**What to work on:** Replace "Kontakt" with "Contact" in the rows below and write them out again with nothing else changed. Leave out the pictures.

**Excerpted data:**
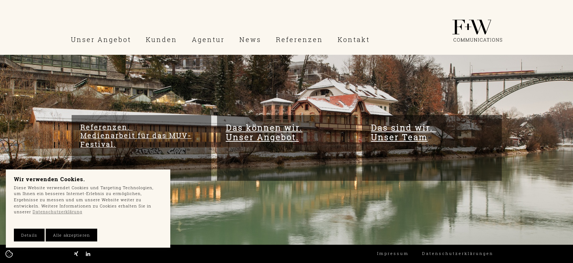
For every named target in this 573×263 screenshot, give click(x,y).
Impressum (393, 253)
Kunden (161, 39)
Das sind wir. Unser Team (403, 132)
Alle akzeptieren (71, 235)
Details (29, 235)
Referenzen (299, 39)
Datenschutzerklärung (57, 211)
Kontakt (354, 39)
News (250, 39)
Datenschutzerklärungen (457, 253)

**Exercise response:**
For every named target in this 573×263 screenshot, give click(x,y).
Impressum (393, 253)
Kunden (161, 39)
Das sind wir. Unser Team (403, 132)
Alle akzeptieren (71, 235)
Details (29, 235)
Referenzen (299, 39)
Datenschutzerklärung (57, 211)
Contact (354, 39)
News (250, 39)
Datenschutzerklärungen (457, 253)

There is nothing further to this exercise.